▶ _Tarefa indicada_: Repita sem nenhuma alteração a parte do trecho citado que começa em "Pequeno o movimento, no" e termina em "do Litoral Sul.".
++++ Trecho citado
Quando, em 1532, Martim Afonso de Souza desembarcou na ilha de São Vicente, o acesso ao continente, para chegar ao Planalto, foi feito por meio de batéis e escaleres. Os povoadores que o seguiram, vindos de Portugal, e os seus descendentes, continuaram, durante quase quatro séculos, a utilizar unicamente as águas do Mar Pequeno para a travessia.

No início do século XIX, já se tornava necessária uma ligação mais rápida com o Litoral Sul. As pequenas vilas cresciam e a Praia Grande se transformara em importante centro de pesca.

Em 1904, a paisagem calma da Baía de São Vicente era alterada, aos domingos, pelas competições do Clube de Regatas Tumiaru. A travessia era feita por barcos e canoas ou pelas linhas regulares de lanchas pertencentes a Antero Hourneaux de Moura.


Construção da Ponte Pênsil em São Vicente

Pequeno o movimento, no entanto. Do lado do Japuí, cujo caminho secular e precário conduzia à Praia Grande, a rota mais importante era na direção do Litoral Sul.

Para atingir os sítios de banana de Itanhaém ou Iguape, era preciso viajar pela Praia Grande, até Itanhaém, e daí atingir Peruíbe, sempre pela praia, para afinal alcançar Iguape, costeando o mar, pela Serra dos Itatins.

No tempo do Império, os escravos carregavam seus senhores e respectivas famílias, em redes apoiadas nos ombros. Uma semana de viagem, com paradas para descanso e pousadas. Posteriormente, a viagem passou a ser feita em lombo de burro. As rochas que margeiam o caminho do Grajaú preservam ainda vestígios de pinturas e esculturas deixadas pelos escravos.
++++++++
++++ Linhas fornecidas
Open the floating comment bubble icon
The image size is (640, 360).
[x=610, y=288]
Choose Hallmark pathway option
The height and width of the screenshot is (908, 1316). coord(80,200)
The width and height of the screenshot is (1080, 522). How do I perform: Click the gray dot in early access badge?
++++++++
++++ Linhas fornecidas
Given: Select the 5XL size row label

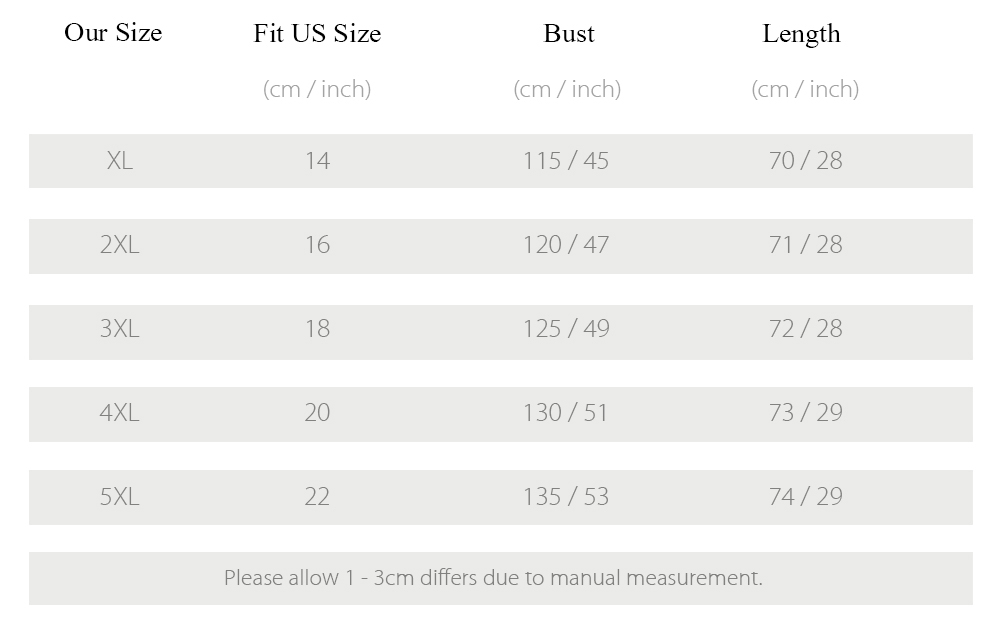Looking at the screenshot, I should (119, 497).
++++++++
▶ _Resposta correta_:
Pequeno o movimento, no entanto. Do lado do Japuí, cujo caminho secular e precário conduzia à Praia Grande, a rota mais importante era na direção do Litoral Sul.